Are you saying that you think I’m doing something that isn’t mathematically legitimate? I don’t think I am.
I’m taking a sum of a bunch of logarithms and then dividing that by the sum of another bunch of logarithms. In the calculations above I used base e logarithms everywhere. Perhaps you are worried that the answer 97.2% depends on the base used. But if I had changed base to base x then the change of base formula says that I would have to divide the logarithms by log(x) (i.e. the base e logarithm of x). Since I would be dividing both the top and the bottom of my fraction by the same amount the answer would be unchanged.
Or perhaps you are worried that the final answer doesn’t actually depend on the calibration? Let’s pretend that for Scott’s 90% predictions (of which he got 94% correct) he had actually said 85%. This would make his calibration worse, so lets see if my measure of his calibration goes down. His log score has worsened from −0.462 to −0.467. His “monotonically optimised” score remains the same (he now wishes he had said 94% instead of 85%) so it is still −0.448. Hence his calibration has decreased from −0.448/-0.462 = 97.2% to −0.448/-0.467 = 96.0%. This shows that his calibration has in fact got worse, so everything seems to be in working order.
EDIT: What the change-of-base formula does show is that my “calibration score” can also be thought of as the logarithm of the product of all the probabilities I assigned to the outcomes that did happen taken to the base of the product of the monotonically improved versions of the same probabilities.
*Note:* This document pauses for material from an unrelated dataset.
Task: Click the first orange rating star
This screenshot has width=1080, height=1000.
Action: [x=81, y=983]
That seems to me to be a confusing way of looking at it, but it still seems mathematically legit.
Perhaps you are worried that the answer 97.2% depends on the base used.
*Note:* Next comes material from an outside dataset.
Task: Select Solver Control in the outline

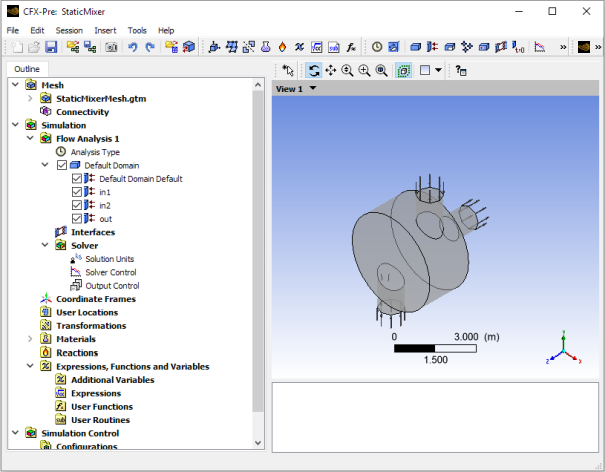Action: (111, 272)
Or perhaps you are worried that the final answer doesn’t actually depend on the calibration?
No and no. I know all those things that you wrote.
That seems to me to be a confusing way of looking at it, but it still seems mathematically legit.
It’s “legit” in the sense that the operation is well defined… but it’s not doing the work you’d like it to do.
Your number is “locally” telling you which direction is towards more calibration, but is not meaningful outside of the particular configuration of predictions. And you already can guess that direction. What you need is to quantify something that is meaningful for different sets of predictions.
Example:
If made 3 predictions at 70% confidence, 2 failed and 1 was correct.
Mean log score: (ln(0.3)*2 + ln(0.7)) / 3 = −0.92154
If I said 33% confidence: (ln(0.67)*2 + ln(0.33)) / 3 = −0.63654
Your score is: 69%
If made 3 predictions such that 1 failed and 1 was correct at 70%, and 1 failed at 60%:
It will take me a while to think about this in more detail, but for now I’ll just note that I was demanding that we fix 50% at 50%, so 60% can’t be adjusted to 0% but only down to 50%. So in the second case the score is log(0.5)*3/(log(0.3)+log(0.7)+log(0.4)) = 84.0% which is higher.
I think my measure should have some nice properties which justify it, but I’ll take a while to think about what they are.
EDIT: I’d say now that it might be better to take the difference rather than the ratio. Otherwise you’ll look better calibrated on difficult problems just because your score will be worse overall.
Are you saying that you think I’m doing something that isn’t mathematically legitimate? I don’t think I am.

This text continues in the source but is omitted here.